Les choix techniques, aux yeux d'un simple spectateur, paraissent simples, sans trop d'effets spéciaux si ce n'est cette façon de faire disparaître Henry comme par gommage lors de ses départs temporels. On a vu ce qu'Aronowsky pouvait inventer d'images étonnantes dans un contexte semblable ; on imagine ce que Spielberg ou Lucas auraient pondu de scènes spectaculaires avec le même matériau. En tout cas, le choix est cohérent avec le projet évident de rester loin de l'aventure et de demeurer au plus près de ce que le quotidien presque banal peut être tout en se remplissant d'intensité intime.

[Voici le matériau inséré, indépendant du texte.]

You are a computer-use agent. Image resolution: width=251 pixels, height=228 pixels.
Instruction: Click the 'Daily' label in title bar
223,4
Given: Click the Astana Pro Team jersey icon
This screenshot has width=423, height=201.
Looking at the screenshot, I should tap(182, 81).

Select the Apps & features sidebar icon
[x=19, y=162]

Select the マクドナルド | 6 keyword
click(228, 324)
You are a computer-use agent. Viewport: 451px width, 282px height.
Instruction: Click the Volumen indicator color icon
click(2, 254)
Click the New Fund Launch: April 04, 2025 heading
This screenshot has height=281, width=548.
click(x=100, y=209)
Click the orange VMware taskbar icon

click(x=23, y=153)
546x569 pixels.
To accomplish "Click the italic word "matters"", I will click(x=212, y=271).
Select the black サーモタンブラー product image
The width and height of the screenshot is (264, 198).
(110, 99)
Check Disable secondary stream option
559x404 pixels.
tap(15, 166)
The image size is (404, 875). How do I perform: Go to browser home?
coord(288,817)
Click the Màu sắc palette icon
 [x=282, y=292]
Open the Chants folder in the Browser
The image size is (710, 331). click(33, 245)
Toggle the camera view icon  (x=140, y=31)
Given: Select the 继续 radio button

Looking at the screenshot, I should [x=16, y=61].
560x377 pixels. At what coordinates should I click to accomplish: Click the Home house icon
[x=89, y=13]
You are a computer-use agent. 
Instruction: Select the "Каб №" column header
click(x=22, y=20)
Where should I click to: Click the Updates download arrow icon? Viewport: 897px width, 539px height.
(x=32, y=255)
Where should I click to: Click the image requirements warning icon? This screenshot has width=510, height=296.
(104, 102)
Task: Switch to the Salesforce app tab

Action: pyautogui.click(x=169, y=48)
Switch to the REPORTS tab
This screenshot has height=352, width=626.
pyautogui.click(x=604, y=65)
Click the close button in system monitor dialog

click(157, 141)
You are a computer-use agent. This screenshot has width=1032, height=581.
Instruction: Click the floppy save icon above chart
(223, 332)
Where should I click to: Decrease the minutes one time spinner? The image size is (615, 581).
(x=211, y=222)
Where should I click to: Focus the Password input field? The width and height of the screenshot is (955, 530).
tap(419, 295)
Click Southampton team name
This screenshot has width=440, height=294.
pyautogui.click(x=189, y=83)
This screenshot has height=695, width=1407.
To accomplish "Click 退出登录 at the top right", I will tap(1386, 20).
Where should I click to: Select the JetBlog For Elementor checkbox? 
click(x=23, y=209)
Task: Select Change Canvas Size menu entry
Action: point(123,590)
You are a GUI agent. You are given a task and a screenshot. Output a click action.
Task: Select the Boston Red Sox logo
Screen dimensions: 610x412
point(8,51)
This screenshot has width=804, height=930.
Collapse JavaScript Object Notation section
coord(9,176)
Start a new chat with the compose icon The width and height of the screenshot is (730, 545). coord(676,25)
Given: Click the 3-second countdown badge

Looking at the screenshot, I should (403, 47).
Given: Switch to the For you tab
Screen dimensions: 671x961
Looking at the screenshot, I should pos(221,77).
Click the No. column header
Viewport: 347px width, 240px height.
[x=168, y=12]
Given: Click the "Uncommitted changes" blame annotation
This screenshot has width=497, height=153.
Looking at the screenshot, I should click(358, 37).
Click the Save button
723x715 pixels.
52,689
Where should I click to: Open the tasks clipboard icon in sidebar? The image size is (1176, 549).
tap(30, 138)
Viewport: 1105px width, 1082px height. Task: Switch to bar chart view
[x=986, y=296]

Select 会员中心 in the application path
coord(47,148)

Les acteurs cherchent visiblement à être au diapason de cet objectif, bien qu'avec des réussites variables. Etonnamment, les deux plus efficaces sur ce plan paraissent être les deux enfants interprétant Alba à 5 et 10 ans (Hailey et Tatum McCann). Le reste de la troupe donne un peu dans le surjeu. Pas tellement dans l'absolu, d'ailleurs, que relativement au choix de traitement du sujet. Eric Bana ne perd son expression d'urgence ou d'étonnement qu'à l'approche du décès d'Henry. Son père (Arliss Howard) en fait des tonnes dans le genre désespoir solitaire réfugié dans l'alcool. Rachel McAdams abuse un peu de son joli minois, mais finalement sans verser dans la caricature systématique, ce qui fait au bout du compte bien passer l'ensemble.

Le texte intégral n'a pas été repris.